Prof. Warwick Edwards and Dr Eva Moreda Rodriguez
University of Glasgow colleagues Warwick Edwards and Eva Moreda Rodriguez have both been members of the RMA since they were postgraduate students – in the 1960s for Warwick and the mid-2000s for Eva – and have been involved with the Association in many different capacities, as student and ordinary members, council and committee members, respective Chairs of the Scottish Chapter, and in Eva’s case as a current co-editor of the Research Chronicle. Here they take a cross-generational perspective on the RMA’s capacity for change as we enter a challenging time for research in the arts, in which the Association has an important part to play in both the preservation of the discipline and in its development.
Prof. Jan Smaczny and Prof. John O’Flynn
Jan Smaczny (Queens’ University, Belfast) and John O’Flynn (Dublin City University) are both former Presidents of the Society for Musicology in Ireland: Jan served two terms from 2006–12 and John is the most recent past President, having stepped down in 2024. In this conversation, they discuss how the foundation of the SMI in 2003 grew out of its origins as the Irish Chapter of the RMA, and consider the continuing close links between the two organisations. The discussion assesses the many parallels in the RMA’s and SMI’s aims and priorities – particularly their shared emphasis on accommodating the widening scope of Music Studies as a discipline, as well as initiatives both groups are undertaking to tackle inequalities, and enable them better to represent the diversity of the discipline and its researchers. As well as comparing and contrasting the two groups’ activities in supporting research in music, Jan and John reminisce about joint enterprises, including the combined RMA–SMI conference held in Dublin in 2009.

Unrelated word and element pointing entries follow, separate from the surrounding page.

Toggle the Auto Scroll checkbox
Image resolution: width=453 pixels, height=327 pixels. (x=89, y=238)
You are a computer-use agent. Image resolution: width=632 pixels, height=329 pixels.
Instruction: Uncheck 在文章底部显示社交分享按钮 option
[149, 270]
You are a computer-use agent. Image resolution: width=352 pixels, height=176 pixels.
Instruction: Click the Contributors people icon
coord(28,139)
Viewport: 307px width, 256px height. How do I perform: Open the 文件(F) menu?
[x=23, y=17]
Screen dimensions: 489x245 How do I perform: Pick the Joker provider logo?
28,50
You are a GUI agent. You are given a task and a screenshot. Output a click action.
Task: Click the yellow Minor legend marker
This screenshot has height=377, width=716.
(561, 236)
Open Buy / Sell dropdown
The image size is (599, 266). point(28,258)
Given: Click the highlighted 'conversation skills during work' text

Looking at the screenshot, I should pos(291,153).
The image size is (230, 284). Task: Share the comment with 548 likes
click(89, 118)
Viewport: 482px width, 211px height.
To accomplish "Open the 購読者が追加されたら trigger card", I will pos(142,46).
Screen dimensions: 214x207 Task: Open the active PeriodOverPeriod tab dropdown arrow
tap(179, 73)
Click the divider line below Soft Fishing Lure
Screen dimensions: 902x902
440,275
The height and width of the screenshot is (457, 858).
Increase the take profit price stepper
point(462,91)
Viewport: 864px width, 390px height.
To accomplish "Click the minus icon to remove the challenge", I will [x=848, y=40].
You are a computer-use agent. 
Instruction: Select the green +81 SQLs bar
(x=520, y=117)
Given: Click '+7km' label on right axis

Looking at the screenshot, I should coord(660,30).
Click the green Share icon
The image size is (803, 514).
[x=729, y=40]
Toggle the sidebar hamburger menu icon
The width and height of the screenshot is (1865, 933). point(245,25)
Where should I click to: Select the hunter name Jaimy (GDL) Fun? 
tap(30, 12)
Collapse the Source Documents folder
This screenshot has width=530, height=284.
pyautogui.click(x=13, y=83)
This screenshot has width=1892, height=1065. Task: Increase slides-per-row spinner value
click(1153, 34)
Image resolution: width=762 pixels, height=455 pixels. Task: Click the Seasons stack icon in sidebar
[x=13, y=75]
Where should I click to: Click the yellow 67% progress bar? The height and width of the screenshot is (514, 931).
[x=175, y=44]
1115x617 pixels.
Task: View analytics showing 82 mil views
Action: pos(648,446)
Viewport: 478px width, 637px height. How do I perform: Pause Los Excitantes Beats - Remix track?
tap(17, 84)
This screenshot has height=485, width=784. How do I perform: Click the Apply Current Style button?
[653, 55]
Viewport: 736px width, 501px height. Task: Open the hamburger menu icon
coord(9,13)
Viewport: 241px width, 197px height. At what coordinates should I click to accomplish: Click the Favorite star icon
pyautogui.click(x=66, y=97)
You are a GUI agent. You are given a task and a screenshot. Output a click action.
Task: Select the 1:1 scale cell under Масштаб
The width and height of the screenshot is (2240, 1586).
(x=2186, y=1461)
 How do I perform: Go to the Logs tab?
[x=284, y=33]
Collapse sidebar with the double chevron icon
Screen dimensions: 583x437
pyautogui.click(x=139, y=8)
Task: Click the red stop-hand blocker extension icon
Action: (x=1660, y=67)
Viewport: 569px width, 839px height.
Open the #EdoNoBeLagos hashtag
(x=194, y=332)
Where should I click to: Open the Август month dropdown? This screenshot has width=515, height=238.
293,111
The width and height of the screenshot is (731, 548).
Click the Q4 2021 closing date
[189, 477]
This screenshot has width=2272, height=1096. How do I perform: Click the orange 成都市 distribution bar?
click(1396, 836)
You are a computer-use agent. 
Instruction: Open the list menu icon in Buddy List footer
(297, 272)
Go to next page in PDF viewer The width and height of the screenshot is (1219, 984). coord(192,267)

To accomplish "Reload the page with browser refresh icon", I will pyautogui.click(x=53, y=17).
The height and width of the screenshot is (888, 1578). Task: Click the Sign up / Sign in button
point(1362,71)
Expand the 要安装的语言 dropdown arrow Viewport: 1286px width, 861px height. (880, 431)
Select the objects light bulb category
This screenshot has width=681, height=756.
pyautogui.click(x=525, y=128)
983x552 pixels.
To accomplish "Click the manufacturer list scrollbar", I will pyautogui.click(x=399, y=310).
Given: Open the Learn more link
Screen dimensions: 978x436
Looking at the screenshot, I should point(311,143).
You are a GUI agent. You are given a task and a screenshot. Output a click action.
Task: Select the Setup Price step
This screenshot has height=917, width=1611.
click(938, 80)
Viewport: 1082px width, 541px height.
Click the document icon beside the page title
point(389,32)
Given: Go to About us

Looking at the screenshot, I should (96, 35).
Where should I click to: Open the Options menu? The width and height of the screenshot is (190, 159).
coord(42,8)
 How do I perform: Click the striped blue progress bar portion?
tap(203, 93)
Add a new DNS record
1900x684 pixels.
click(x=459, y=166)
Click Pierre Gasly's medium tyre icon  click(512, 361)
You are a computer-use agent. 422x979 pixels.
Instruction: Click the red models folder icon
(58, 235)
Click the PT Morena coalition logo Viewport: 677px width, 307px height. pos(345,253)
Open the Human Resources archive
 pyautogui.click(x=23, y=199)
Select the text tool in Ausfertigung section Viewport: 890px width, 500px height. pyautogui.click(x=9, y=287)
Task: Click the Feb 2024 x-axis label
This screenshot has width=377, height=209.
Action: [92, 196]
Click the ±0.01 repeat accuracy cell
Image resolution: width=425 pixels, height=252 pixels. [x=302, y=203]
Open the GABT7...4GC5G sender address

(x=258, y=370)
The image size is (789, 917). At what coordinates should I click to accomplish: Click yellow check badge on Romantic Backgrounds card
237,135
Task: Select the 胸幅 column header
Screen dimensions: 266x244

Dr Barbara Gentili and Dr Carlo Cenciarelli
Barbara Gentili (University of Surrey) and Carlo Cenciarelli (Cardiff University) discuss their experiences of getting involved with the RMA when they came to the UK from Europe. They consider its influence on their early career development, and how they feel they have benefited from the intellectual stimulation, social interactions and encouragement from more senior members that they have experienced as members – particularly by attending RMA conferences and events. Comparing these experiences with those they have had in equivalent European contexts, they also discuss how the Association reflects and influences the shape of UK musicology.
Dr Lola San Martín Arbide and Prof. Natasha Loges
Beginning with reminiscences of their first meeting at the RMA Annual Conference in Manchester in 2019, Lola San Martín Arbide (University of Seville) and Natasha Loges (Freiburg University of Music) discuss how today’s RMA seeks to break down boundaries. Both speak as scholars who have been based in the UK but now hold positions in European institutions, and they reflect on the RMA’s focus on building bridges with its European counterparts and its emphasis on both national and international perspectives on musicology. They also consider their personal experiences of being made to feel welcome and included at RMA events and ways they have benefited from the opportunities for collaboration that the RMA has opened for them, as well as the association’s consciously holistic approach to developing music scholarship in all its contexts.